__TASK LIST__.
• a. From the book reviews, copy the passage starting with "When one thinks" and going on through "it’s extremely grand.".
• b. List every individual person the book reviews mention by name.

__SELECTED EXTRACT__.
══════════

Shanghai is an occupied city but there are divisions amongst the Chinese, between those who support the Nationalists (the Kuomintang) and those who think they are corrupt and that Communism is the answer. Small wonder that most people keep their heads down and are cautious about what they say in public. Whatever happens, Eiko manages to keep her husband and two little boys happy while running an efficient household with the help of loyal Chinese servants. When the tide starts to turn against Japan Eiko is saddened by news of the ‘heroic’ Kamikaze pilots, regretting the waste of young lives, disliking the military authority for its willingness to sacrifice the young and longing for a negotiated peace. After Japan’s surrender, the tables are truly turned. Brutal Japanese soldiers strutting about insulting the Chinese are replaced by impossibly tall and healthy looking Americans. Eiko’s family has been forced to move several times; first to make way for the Japanese military, eventually being herded into a designated area, just as the Jews had been. A far cry from the privileged luxury Eiko has been used to, yet she never gives up. Eventually the family is repatriated to Japan and the story ends.

Keiko Itoh has written this book as fiction, based on the experiences of her own mother and aunt. Yet it reads like history and I learned an awful lot from it about what it must have been like to live through those times, in that place. Many thanks to the publishers, Renaissance Books, for sending me a copy of such an interesting book, so atmospherically describing a city in turmoil and its unfortunate inhabitants, caught up in ‘interesting times’.

When one thinks of the Sitwells of Renishaw Hall, ‘The Trio’ of Edith, Osbert and Sacheverell come first to mind. This book puts the record straight by showing how generations have made their mark on the place since 1625. Unsurprisingly, little is known about these early Sitwells and Sacheverells and their story takes up less than half the book. Nevertheless, they sound an interesting lot. Renishaw is an odd place: a great country house with a coal mine virtually at its gates. Perhaps that’s what gives the house a strangely dark and sinister look from the front. Inside, it’s extremely grand.

══════════

__EXCERPTED RECORDS__.

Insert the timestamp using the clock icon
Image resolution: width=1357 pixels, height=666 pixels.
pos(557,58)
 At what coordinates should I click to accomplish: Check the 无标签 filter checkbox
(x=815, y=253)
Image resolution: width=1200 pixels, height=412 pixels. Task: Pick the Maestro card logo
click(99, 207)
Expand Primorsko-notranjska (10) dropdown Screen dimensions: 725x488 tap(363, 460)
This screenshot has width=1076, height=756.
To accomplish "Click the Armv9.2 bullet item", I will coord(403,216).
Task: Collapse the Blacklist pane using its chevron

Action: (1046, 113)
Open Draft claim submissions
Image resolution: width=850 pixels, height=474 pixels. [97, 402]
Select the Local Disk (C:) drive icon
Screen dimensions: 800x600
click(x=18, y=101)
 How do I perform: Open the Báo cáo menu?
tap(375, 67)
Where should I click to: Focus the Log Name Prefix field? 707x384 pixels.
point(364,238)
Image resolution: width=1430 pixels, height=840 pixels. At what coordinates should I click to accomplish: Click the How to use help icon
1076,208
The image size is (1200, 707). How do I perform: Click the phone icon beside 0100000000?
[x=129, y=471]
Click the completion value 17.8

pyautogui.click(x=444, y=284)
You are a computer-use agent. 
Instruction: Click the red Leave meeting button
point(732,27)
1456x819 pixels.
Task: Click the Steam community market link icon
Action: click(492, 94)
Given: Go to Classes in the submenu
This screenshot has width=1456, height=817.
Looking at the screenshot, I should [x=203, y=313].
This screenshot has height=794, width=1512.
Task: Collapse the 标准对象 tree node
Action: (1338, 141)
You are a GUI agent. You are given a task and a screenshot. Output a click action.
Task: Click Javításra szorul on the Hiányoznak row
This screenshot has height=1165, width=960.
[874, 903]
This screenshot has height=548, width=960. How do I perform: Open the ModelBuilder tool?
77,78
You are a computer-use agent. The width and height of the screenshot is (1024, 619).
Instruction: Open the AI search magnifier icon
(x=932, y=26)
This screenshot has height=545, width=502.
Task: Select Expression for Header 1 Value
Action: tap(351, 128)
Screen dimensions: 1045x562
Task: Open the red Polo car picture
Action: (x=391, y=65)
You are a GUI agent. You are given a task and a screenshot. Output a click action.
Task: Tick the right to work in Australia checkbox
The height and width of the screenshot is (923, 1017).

══════════

__ANSWERS PER TASK__.
• a.
When one thinks of the Sitwells of Renishaw Hall, ‘The Trio’ of Edith, Osbert and Sacheverell come first to mind. This book puts the record straight by showing how generations have made their mark on the place since 1625. Unsurprisingly, little is known about these early Sitwells and Sacheverells and their story takes up less than half the book. Nevertheless, they sound an interesting lot. Renishaw is an odd place: a great country house with a coal mine virtually at its gates. Perhaps that’s what gives the house a strangely dark and sinister look from the front. Inside, it’s extremely grand.

• b.
Eiko
Keiko Itoh
Edith
Osbert
Sacheverell